The 71-year-old congresswoman, a native of New York City who served as a city council member in Houston before being elected to her U.S. House seat, posted a photo on Twitter that showed her with zip ties around her wrists and being escorted by a police officer following her arrest.
"I will NEVER stop fighting for Voting Rights!" Lee wrote in the post. "The time is NOW to move the voting rights bills in the US Senate forward!! Enough is enough."
Lee included the hashtag #GoodTrouble, a reference to a term for political activism that was favored by the late U.S. Rep. John Lewis, D-Ga., for whom a voting rights proposal is named.

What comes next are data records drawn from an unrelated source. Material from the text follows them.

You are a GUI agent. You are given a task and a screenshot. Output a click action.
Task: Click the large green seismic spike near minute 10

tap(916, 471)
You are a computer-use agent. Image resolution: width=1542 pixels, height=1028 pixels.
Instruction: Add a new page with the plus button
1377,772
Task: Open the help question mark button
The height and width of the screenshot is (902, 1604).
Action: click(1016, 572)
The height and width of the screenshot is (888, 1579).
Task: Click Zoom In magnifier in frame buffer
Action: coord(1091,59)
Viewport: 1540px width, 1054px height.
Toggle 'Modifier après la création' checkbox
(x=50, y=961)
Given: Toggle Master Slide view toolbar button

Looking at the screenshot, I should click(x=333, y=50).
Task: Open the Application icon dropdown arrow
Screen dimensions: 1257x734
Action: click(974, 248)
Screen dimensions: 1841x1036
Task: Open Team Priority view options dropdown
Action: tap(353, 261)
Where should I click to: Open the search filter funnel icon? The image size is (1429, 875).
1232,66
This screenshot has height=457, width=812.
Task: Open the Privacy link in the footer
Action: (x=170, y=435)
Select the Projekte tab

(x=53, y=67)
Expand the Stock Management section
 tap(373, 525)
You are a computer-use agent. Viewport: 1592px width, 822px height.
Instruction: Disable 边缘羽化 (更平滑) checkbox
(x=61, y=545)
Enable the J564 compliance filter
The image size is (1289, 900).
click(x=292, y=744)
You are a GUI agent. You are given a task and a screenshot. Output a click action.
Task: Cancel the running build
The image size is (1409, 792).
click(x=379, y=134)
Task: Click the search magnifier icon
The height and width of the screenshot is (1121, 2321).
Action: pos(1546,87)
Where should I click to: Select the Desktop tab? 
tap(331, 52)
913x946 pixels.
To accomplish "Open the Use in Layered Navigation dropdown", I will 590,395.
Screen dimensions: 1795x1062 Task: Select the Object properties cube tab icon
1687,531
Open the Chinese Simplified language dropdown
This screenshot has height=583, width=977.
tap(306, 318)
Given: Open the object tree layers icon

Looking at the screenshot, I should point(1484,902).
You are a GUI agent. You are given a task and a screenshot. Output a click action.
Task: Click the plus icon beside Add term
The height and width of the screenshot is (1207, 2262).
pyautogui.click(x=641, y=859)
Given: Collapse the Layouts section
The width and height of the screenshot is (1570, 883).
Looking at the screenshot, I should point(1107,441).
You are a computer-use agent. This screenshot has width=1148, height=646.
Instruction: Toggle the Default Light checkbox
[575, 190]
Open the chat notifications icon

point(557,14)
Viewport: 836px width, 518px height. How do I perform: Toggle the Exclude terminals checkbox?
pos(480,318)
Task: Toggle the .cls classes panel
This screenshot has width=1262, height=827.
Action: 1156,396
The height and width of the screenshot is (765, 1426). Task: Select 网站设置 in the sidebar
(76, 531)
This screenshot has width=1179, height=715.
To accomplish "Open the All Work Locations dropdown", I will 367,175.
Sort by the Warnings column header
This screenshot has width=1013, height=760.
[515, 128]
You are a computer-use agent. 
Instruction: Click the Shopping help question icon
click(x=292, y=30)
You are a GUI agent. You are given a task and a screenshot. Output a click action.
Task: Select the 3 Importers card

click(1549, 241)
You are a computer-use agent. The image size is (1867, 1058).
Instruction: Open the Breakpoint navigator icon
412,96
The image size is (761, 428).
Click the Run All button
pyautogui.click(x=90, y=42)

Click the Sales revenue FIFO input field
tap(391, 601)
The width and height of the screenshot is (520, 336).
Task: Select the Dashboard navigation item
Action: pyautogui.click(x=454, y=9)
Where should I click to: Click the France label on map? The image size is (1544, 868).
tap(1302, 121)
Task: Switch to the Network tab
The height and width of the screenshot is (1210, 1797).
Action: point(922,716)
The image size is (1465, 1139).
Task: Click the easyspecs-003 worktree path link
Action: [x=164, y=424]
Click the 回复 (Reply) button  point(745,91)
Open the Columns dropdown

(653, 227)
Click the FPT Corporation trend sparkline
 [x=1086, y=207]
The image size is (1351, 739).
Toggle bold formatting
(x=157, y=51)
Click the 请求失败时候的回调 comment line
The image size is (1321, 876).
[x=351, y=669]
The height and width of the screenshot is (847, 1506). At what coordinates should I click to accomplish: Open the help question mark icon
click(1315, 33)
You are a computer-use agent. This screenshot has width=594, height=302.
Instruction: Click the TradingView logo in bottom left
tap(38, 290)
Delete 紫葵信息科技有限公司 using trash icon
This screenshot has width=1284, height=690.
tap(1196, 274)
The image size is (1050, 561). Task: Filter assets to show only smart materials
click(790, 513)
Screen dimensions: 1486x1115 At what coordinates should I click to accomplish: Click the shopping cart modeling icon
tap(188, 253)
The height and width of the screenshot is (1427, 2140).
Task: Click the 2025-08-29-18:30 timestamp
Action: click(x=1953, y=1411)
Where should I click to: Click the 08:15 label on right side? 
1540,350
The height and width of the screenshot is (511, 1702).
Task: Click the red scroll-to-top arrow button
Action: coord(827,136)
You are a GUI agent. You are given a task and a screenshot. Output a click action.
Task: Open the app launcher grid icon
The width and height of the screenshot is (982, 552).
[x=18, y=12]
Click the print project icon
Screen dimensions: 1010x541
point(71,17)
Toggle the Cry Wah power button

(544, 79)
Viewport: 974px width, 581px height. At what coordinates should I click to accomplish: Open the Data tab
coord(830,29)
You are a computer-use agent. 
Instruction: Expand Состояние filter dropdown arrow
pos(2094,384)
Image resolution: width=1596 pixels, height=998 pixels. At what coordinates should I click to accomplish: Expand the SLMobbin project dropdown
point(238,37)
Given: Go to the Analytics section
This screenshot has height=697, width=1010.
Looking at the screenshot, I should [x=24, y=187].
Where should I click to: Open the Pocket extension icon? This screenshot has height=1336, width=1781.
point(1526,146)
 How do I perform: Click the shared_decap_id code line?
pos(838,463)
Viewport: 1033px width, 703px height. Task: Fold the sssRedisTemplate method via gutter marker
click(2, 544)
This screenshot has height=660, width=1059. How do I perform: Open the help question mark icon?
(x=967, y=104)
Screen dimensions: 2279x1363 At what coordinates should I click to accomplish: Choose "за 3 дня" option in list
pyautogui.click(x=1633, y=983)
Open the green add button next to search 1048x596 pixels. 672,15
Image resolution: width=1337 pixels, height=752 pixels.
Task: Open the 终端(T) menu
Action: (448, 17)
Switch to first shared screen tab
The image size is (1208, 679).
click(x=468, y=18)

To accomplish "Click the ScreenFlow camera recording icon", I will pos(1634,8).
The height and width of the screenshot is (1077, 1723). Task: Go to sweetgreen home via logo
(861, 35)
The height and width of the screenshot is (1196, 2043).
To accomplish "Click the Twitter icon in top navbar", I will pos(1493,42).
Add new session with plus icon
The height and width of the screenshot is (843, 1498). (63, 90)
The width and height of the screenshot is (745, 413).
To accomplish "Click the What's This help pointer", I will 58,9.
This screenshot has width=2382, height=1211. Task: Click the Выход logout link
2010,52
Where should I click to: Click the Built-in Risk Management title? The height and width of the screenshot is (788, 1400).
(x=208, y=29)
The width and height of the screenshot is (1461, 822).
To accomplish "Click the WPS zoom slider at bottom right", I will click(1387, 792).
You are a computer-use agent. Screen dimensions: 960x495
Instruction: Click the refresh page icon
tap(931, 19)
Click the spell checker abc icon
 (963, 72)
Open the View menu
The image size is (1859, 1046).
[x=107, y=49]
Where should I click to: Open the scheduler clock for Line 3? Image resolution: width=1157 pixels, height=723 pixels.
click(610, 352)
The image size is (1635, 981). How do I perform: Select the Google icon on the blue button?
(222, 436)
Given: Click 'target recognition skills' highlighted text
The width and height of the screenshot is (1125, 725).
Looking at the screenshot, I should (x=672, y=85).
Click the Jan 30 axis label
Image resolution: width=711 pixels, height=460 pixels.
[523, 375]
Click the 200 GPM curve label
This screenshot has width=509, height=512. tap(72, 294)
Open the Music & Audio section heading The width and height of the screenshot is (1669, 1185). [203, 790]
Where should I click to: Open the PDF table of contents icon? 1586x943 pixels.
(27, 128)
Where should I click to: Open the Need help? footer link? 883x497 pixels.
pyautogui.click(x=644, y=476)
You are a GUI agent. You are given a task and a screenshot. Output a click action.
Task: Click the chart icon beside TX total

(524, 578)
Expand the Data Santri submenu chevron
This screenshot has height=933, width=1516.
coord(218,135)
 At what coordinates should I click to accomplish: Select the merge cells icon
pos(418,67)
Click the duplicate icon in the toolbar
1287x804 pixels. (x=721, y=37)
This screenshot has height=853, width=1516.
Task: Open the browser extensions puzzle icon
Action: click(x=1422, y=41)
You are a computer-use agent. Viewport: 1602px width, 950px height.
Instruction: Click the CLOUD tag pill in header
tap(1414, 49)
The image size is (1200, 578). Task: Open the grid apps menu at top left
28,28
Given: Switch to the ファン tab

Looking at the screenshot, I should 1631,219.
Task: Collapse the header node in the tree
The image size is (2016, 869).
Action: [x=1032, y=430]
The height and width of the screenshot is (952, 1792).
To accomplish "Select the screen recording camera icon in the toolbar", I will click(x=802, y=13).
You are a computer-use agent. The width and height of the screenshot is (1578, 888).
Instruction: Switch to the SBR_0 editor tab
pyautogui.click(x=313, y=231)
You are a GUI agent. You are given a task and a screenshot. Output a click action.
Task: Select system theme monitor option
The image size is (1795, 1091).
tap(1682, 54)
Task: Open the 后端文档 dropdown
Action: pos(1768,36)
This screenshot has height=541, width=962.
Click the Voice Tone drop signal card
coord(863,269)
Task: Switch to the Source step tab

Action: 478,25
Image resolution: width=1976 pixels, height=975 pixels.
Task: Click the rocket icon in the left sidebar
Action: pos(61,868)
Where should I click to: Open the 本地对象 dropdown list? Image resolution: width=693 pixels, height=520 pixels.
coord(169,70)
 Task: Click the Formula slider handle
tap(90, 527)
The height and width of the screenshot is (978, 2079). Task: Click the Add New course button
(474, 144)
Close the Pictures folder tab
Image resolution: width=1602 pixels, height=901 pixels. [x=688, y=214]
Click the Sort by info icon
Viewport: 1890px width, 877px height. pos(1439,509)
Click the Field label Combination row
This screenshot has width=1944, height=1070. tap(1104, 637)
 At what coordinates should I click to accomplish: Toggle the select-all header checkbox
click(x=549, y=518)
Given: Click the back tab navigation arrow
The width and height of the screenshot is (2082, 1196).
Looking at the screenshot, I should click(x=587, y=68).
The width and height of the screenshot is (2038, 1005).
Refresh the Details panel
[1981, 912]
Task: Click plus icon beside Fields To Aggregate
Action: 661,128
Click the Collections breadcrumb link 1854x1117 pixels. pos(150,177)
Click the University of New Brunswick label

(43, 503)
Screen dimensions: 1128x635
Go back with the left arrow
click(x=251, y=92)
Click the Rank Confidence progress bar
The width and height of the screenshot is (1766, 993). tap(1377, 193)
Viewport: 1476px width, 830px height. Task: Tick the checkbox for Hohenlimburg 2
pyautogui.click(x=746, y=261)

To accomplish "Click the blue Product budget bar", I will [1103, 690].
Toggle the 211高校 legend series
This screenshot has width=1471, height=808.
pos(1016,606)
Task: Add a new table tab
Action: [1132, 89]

Democrats have been opposing election-related laws being passed or considered in states around the country, arguing that Republican-backed changes have been thinly veiled attempts to discourage minorities from voting. Republicans have countered that their proposals have been aimed at ensuring the integrity of elections by creating obstacles against voter fraud.
After Lee was released, she posted a video in which she spoke about her arrest and urged the passage of the voting rights bills in Congress. The specific charges she faced, and the conditions of her release, were not immediately clear.
Lee became at least the third House Democrat to be arrested in recent weeks during a voting-rights protest. Other Democrats arrested recently included U.S. Reps. Joyce Beatty of Ohio and Hank Johnson of Georgia.
The Harris County Democratic Party in Texas released a statement after Lee’s arrest.
"Once again we see a Black woman at the forefront of defending our civil rights and leading the fight to save our fragile democracy," Odus Evbagharu, chair of the Harris County Democratic Party, said in the release. "Congresswoman Lee understands we are at a pivotal moment in the history of our nation, where our sacred right to vote is under grave threat. She recognizes that we all must take action to protect this right."